What is required >> Would you please return the lines of the entries below starting at the line that has "You are a computer-use agent." and ending at the line that has "The height and width of the screenshot is (784, 1551).", both included, exactly as they are?

Available data >>
━━━━━━━━
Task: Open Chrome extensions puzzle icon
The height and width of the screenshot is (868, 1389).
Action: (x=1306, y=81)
━━━━━━━━
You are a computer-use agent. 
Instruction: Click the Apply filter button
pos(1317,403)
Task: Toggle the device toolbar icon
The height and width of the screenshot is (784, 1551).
━━━━━━━━
Task output >>
You are a computer-use agent. 
Instruction: Click the Apply filter button
pos(1317,403)
Task: Toggle the device toolbar icon
The height and width of the screenshot is (784, 1551).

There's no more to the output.